### What this task involves
Would you restate all the entries exactly, leaving nothing out?
►
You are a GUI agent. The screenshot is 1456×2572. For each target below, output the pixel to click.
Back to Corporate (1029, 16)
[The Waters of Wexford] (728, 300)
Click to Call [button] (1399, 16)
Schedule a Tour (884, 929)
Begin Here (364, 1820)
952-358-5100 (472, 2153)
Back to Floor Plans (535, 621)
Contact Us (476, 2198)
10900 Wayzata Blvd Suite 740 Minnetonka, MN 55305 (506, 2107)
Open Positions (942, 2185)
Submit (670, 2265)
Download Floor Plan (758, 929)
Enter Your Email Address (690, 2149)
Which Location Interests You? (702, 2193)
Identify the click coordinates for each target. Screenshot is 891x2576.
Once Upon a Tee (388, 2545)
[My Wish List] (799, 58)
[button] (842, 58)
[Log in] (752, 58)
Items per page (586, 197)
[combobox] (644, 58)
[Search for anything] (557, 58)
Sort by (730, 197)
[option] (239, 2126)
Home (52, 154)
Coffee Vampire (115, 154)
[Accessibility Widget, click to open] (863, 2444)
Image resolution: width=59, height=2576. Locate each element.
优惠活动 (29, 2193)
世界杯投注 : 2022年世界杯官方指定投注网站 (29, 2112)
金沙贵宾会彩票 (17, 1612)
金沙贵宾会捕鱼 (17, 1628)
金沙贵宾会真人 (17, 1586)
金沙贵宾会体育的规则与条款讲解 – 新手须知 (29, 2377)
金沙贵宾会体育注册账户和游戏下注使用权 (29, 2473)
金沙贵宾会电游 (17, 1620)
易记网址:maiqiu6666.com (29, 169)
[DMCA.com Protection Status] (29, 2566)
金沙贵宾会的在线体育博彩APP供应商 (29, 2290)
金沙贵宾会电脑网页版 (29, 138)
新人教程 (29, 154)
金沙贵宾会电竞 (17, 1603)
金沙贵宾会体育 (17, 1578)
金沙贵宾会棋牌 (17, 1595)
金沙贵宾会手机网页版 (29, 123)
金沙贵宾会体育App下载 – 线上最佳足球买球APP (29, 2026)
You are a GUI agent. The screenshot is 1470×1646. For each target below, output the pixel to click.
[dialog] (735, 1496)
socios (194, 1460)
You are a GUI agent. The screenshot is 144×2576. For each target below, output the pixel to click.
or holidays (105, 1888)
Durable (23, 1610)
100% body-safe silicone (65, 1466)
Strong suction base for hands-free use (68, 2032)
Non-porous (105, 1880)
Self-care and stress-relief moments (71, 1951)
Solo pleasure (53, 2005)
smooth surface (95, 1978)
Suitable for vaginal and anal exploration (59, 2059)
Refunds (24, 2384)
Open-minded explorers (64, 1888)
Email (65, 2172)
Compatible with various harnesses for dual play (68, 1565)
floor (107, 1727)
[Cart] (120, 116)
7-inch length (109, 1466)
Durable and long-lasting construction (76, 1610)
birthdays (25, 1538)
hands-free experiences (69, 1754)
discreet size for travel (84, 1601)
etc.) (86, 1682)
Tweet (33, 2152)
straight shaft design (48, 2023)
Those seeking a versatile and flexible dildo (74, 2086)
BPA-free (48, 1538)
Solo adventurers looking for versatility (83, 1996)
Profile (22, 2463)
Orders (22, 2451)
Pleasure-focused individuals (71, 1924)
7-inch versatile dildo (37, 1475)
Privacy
◄
### Solution for this exercise
You are a GUI agent. The screenshot is 1456×2572. For each target below, output the pixel to click.
Back to Corporate (1029, 16)
[The Waters of Wexford] (728, 300)
Click to Call [button] (1399, 16)
Schedule a Tour (884, 929)
Begin Here (364, 1820)
952-358-5100 (472, 2153)
Back to Floor Plans (535, 621)
Contact Us (476, 2198)
10900 Wayzata Blvd Suite 740 Minnetonka, MN 55305 (506, 2107)
Open Positions (942, 2185)
Submit (670, 2265)
Download Floor Plan (758, 929)
Enter Your Email Address (690, 2149)
Which Location Interests You? (702, 2193)
Identify the click coordinates for each target. Screenshot is 891x2576.
Once Upon a Tee (388, 2545)
[My Wish List] (799, 58)
[button] (842, 58)
[Log in] (752, 58)
Items per page (586, 197)
[combobox] (644, 58)
[Search for anything] (557, 58)
Sort by (730, 197)
[option] (239, 2126)
Home (52, 154)
Coffee Vampire (115, 154)
[Accessibility Widget, click to open] (863, 2444)
Image resolution: width=59, height=2576. Locate each element.
优惠活动 (29, 2193)
世界杯投注 : 2022年世界杯官方指定投注网站 (29, 2112)
金沙贵宾会彩票 (17, 1612)
金沙贵宾会捕鱼 (17, 1628)
金沙贵宾会真人 (17, 1586)
金沙贵宾会体育的规则与条款讲解 – 新手须知 (29, 2377)
金沙贵宾会体育注册账户和游戏下注使用权 (29, 2473)
金沙贵宾会电游 (17, 1620)
易记网址:maiqiu6666.com (29, 169)
[DMCA.com Protection Status] (29, 2566)
金沙贵宾会的在线体育博彩APP供应商 (29, 2290)
金沙贵宾会电脑网页版 (29, 138)
新人教程 (29, 154)
金沙贵宾会电竞 (17, 1603)
金沙贵宾会体育 (17, 1578)
金沙贵宾会棋牌 (17, 1595)
金沙贵宾会手机网页版 (29, 123)
金沙贵宾会体育App下载 – 线上最佳足球买球APP (29, 2026)
You are a GUI agent. The screenshot is 1470×1646. For each target below, output the pixel to click.
[dialog] (735, 1496)
socios (194, 1460)
You are a GUI agent. The screenshot is 144×2576. For each target below, output the pixel to click.
or holidays (105, 1888)
Durable (23, 1610)
100% body-safe silicone (65, 1466)
Strong suction base for hands-free use (68, 2032)
Non-porous (105, 1880)
Self-care and stress-relief moments (71, 1951)
Solo pleasure (53, 2005)
smooth surface (95, 1978)
Suitable for vaginal and anal exploration (59, 2059)
Refunds (24, 2384)
Open-minded explorers (64, 1888)
Email (65, 2172)
Compatible with various harnesses for dual play (68, 1565)
floor (107, 1727)
[Cart] (120, 116)
7-inch length (109, 1466)
Durable and long-lasting construction (76, 1610)
birthdays (25, 1538)
hands-free experiences (69, 1754)
discreet size for travel (84, 1601)
etc.) (86, 1682)
Tweet (33, 2152)
straight shaft design (48, 2023)
Those seeking a versatile and flexible dildo (74, 2086)
BPA-free (48, 1538)
Solo adventurers looking for versatility (83, 1996)
Profile (22, 2463)
Orders (22, 2451)
Pleasure-focused individuals (71, 1924)
7-inch versatile dildo (37, 1475)
Privacy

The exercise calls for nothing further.